不過這對自身造血功能已經恢複正常的沈嶽來說,壓根不算事,隻需用棉紗擦幹淨就好了。
随手丢掉帶血的棉紗,看了眼癱坐在床下的女人,沈嶽眼裏閃過一抹愧疚之色,起身走向了浴室。
邪戾之氣随着那股子啥盡情釋放過後,沈嶽很快就恢複了冷靜,覺得他這樣羞辱黎小草,可能是有些過了。
确實,黎小草比他大了足足十四歲,更爲擔心他會不願意而逃走,使出渾身的解數。
但毫無疑問,這不是她想要的。
就像她平時給沈嶽講她的喜好時,無意中露出的口風那樣,她更喜歡當隻安靜的金絲雀,讀讀書,寫寫字,養個花兒喝杯茶,盡享貴夫人的超小資生活。
她之所以舍棄老臉,無非是爲了女兒,爲了無數忠于陸家的軍人。
她這樣做,不但不肮髒,相反還很偉大
沈嶽應該理解她的苦衷,哪怕厭惡死了她,也該和她虛與委蛇,讓她心安。
無論怎麽說,她們娘倆終究都是他的女人了。
更何況,她是他的救命恩人。
如果不是黎小草,現在沈嶽早就去陪閻王爺喝茶去了,還能在這兒大發淫威?
就因爲無法接受她的年齡,和某些處事方式,就厭惡她,用那麽粗暴的方式來欺負她,真是太過了。
别說黎小草的身材相貌都很出色了,就算她是個無鹽嫫母,沈嶽也該履行“救命之恩無以爲報,隻能以身相許”的義務。
想清楚這些後,泡在浴池内的沈嶽,開始後悔剛才的粗暴舉動了。
不過,我嶽哥是絕不會主動對她說聲對不起的,隻會當什麽都沒發生過,做個安靜的美男子,等待荊紅命回來後,再好好協商下,無論是撒潑還是耍賴,能辭掉該死的監軍職務,最好。

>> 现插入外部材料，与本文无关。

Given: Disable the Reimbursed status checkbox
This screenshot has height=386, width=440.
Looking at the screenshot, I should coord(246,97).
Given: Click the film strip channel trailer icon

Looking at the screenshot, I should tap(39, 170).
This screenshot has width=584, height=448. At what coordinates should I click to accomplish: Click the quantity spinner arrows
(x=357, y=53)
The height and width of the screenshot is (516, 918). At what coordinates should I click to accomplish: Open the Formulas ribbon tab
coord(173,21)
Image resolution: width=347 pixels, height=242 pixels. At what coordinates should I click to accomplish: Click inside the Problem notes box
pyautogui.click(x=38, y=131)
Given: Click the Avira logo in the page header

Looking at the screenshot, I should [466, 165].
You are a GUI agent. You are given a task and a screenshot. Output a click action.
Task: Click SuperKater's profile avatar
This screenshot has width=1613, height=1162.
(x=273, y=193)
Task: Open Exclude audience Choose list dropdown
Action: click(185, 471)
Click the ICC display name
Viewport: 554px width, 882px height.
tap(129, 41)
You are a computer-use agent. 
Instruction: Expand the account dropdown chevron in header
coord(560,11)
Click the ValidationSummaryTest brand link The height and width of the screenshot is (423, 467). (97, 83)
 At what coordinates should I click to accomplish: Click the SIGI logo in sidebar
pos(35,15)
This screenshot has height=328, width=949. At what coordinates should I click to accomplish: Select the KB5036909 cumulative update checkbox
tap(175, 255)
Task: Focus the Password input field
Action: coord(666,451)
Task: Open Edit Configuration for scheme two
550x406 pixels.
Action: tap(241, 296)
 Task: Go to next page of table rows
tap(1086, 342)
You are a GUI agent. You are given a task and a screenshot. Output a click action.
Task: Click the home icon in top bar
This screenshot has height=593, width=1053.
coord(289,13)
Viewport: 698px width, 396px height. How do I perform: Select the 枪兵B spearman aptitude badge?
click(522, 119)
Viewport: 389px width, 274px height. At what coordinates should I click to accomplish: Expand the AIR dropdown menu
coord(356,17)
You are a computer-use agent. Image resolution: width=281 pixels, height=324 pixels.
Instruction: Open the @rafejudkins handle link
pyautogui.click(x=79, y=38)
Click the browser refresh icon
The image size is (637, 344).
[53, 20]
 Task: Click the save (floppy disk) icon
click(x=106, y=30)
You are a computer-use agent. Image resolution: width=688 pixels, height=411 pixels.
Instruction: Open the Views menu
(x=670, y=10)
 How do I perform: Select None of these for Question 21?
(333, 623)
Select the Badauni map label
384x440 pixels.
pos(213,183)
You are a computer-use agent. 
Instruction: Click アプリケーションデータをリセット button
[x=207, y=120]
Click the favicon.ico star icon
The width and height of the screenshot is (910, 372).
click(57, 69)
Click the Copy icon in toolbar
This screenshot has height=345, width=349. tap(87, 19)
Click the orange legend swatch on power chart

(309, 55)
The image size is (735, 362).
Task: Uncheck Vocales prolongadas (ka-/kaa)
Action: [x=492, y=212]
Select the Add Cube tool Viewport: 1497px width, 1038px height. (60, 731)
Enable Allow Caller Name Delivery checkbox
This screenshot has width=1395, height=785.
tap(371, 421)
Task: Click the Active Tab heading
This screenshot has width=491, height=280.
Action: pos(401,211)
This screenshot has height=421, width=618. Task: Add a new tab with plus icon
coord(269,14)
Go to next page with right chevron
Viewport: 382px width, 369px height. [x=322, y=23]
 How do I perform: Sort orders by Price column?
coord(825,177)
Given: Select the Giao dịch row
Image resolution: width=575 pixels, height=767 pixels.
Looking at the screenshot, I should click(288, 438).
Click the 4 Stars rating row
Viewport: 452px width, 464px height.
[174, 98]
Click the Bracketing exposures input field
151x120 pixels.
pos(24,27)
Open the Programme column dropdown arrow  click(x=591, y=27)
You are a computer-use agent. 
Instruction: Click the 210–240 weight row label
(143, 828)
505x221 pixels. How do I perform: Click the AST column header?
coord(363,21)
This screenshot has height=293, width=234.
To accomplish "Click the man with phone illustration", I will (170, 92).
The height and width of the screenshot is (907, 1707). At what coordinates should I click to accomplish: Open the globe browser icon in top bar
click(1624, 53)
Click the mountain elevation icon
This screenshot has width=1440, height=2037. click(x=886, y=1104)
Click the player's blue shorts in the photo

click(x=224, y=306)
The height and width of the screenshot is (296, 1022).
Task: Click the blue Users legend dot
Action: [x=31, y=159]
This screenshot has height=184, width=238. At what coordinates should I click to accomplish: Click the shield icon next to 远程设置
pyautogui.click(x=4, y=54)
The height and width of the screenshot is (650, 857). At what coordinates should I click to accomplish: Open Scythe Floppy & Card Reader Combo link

浴室門開了,被粗暴鞭撻過後看上去傷痕累累的黎小草,左手扶着牆,右手拿着家庭急救箱,踩着雪足,步履蹒跚的走了進來。
她臉上還有淚痕,卻帶着溫柔的笑,聲音有些嘶啞的說:“老、老公,我來幫你處理下傷口。”
沈嶽沒理她,閉上了眼。
這娘們還在演戲,真是欠那個啥。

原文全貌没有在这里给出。